● Task to complete: Every line from the one with "Hinweise zur Batterieentsorgung (144, 1087)" to the final line of the listing below should be repeated exactly, and only those.

● Record extracts:

*** Block opens ***

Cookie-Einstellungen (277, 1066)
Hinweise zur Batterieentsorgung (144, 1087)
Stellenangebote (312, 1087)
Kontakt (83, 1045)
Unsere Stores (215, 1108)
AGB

*** Block closes ***

● Result of this task:
Hinweise zur Batterieentsorgung (144, 1087)
Stellenangebote (312, 1087)
Kontakt (83, 1045)
Unsere Stores (215, 1108)
AGB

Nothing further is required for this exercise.